For the first decade of my career, I worked in re-engagement programs that were often underfunded and too small to provide formal professional development around digital teaching. That meant my colleagues and I had to lean on each other—troubleshooting problems, sharing ideas, and experimenting with new tools through completely ad hoc, informal exchanges. We quickly discovered that these organic conversations often yielded more relevant, practical insights than any standardised training could have provided.
Later, I joined academia as a lecturer in blended learning, supporting educators across multiple schools and faculties transitioning to a new digital learning management system. My team delivered formal PD focused on technical and general pedagogical skills, but when it came to tailoring those practices for individual contexts, content areas, and student cohorts, we found a stark gap. Ultimately, teachers themselves had to adapt the basics into something truly workable for their specific classrooms—again relying heavily on peer-driven problem-solving.

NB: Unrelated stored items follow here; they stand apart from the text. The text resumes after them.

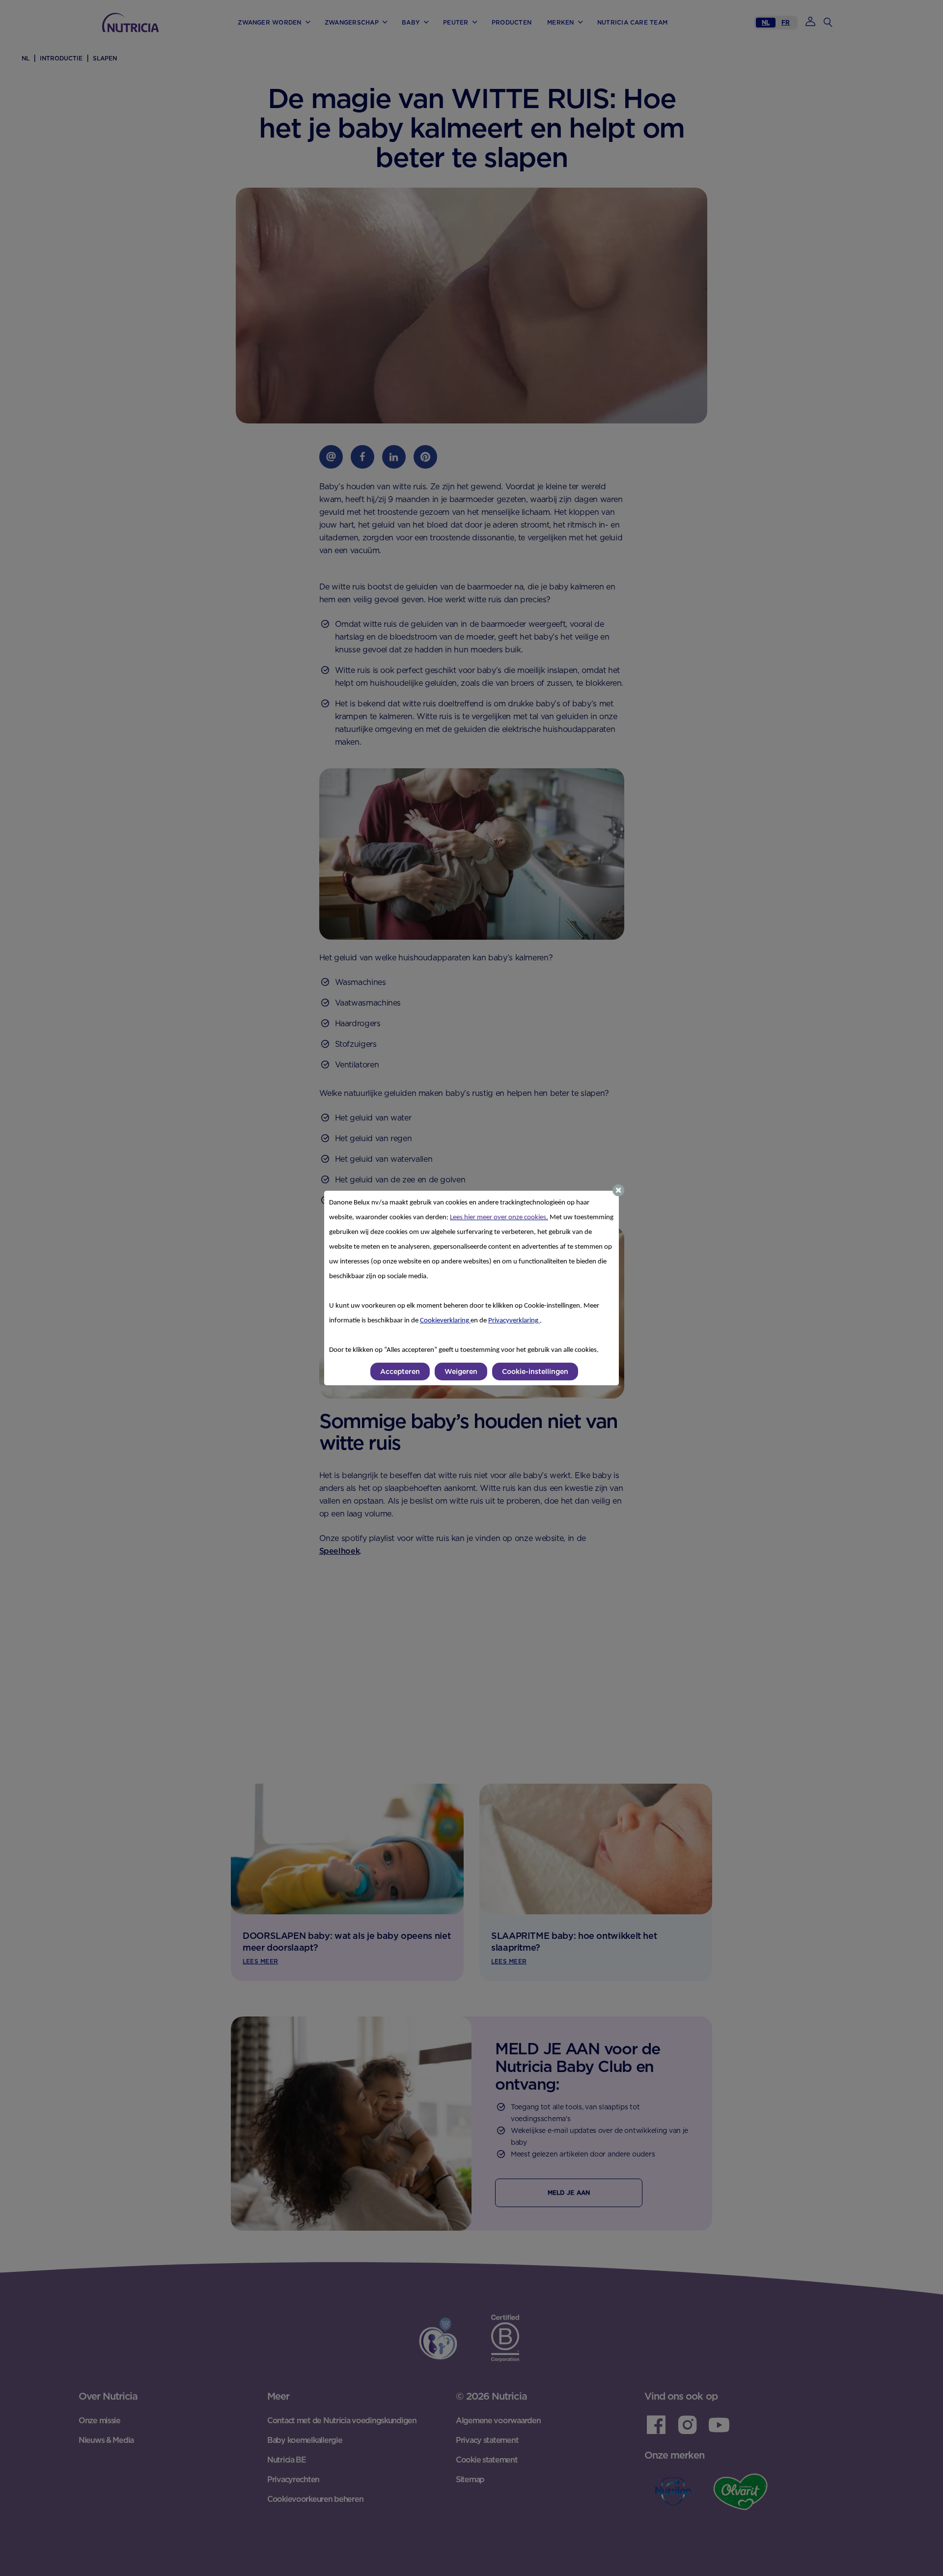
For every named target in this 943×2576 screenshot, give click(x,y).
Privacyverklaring (514, 1320)
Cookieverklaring (445, 1320)
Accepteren (400, 1371)
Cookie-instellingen (535, 1371)
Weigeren (460, 1371)
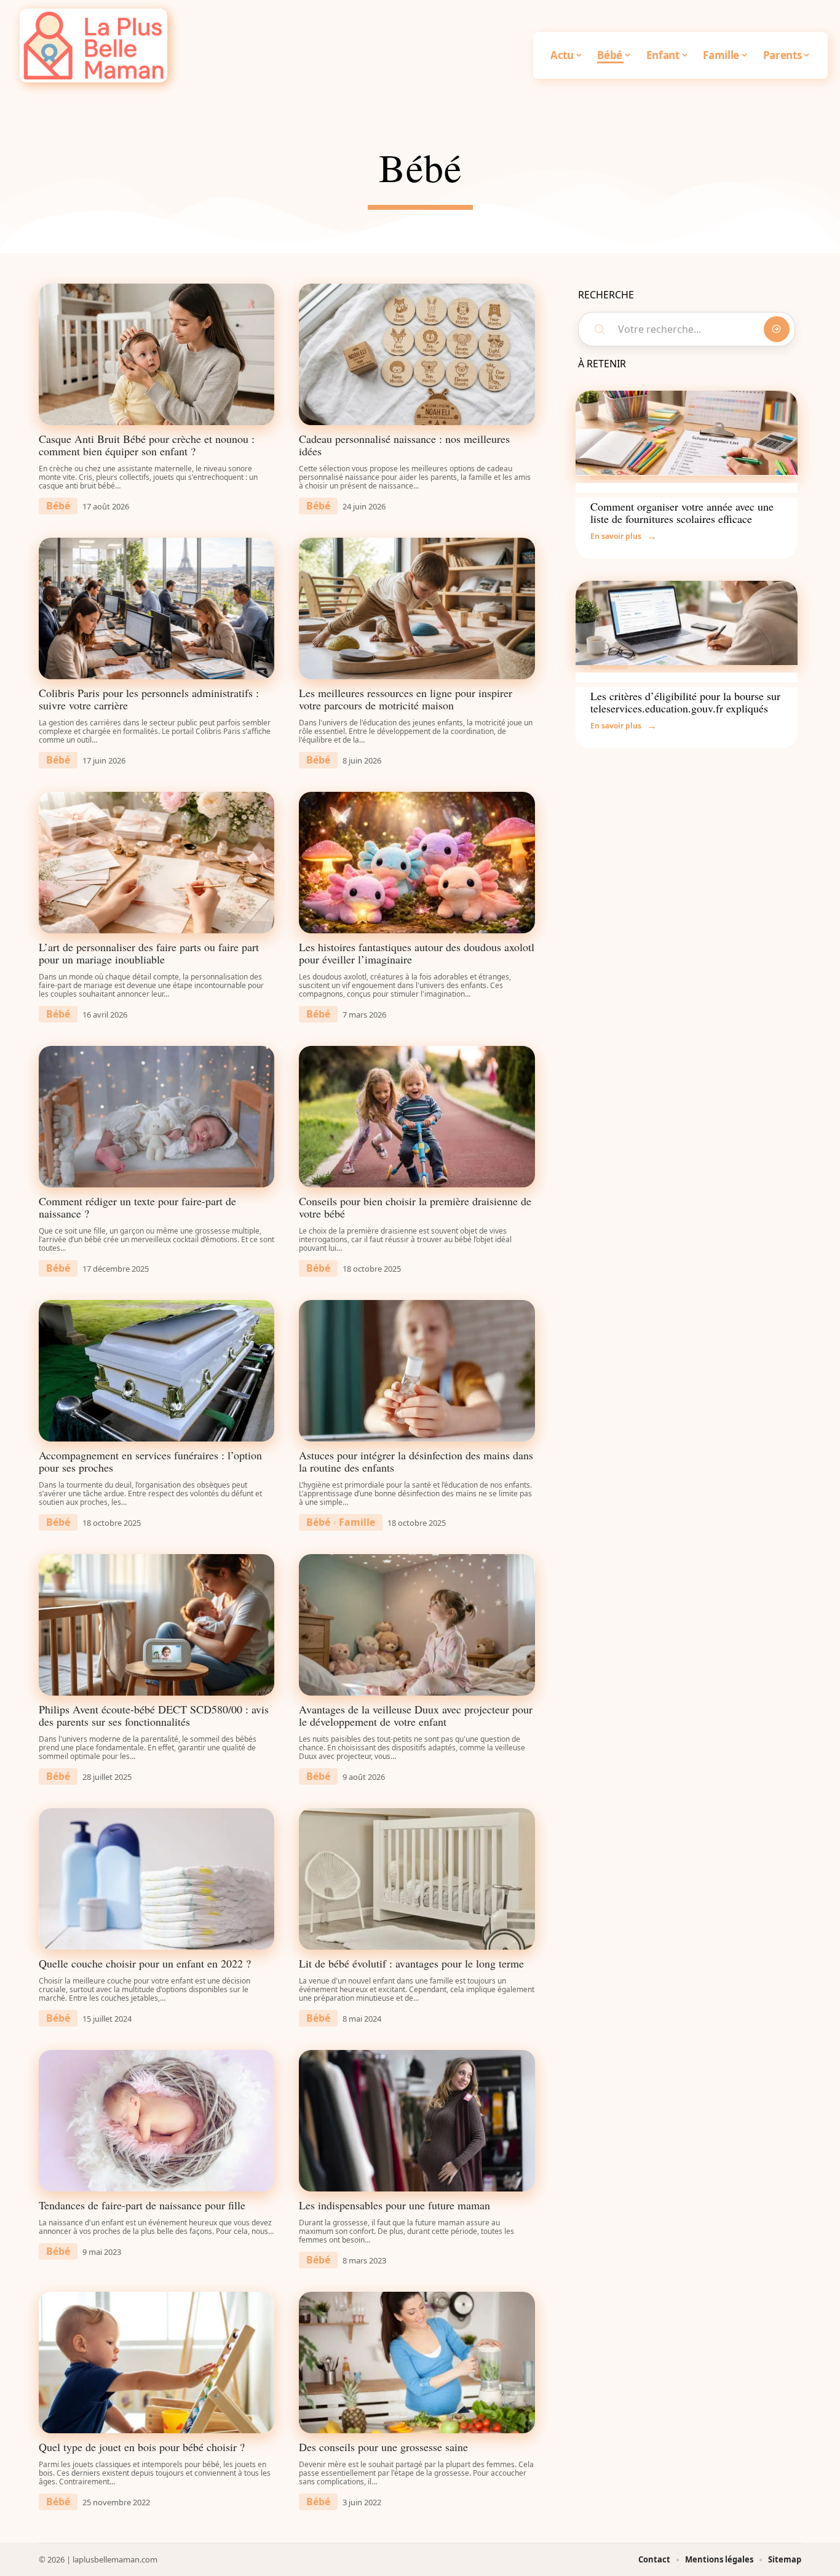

Over the last seven or eight years, I’ve continued to see the same pattern in public secondary education: teachers face a considerable workload in developing context-sensitive digital practices, and there’s rarely enough targeted PD to meet that need. Recognising how little this vital “on-the-ground” work was documented in academic literature, I launched into my PhD research. Now, as a final-year candidate, I’m investigating these informal, teacher-led processes in depth—seeking to shed light on the complex realities of digital innovation in everyday classroom life.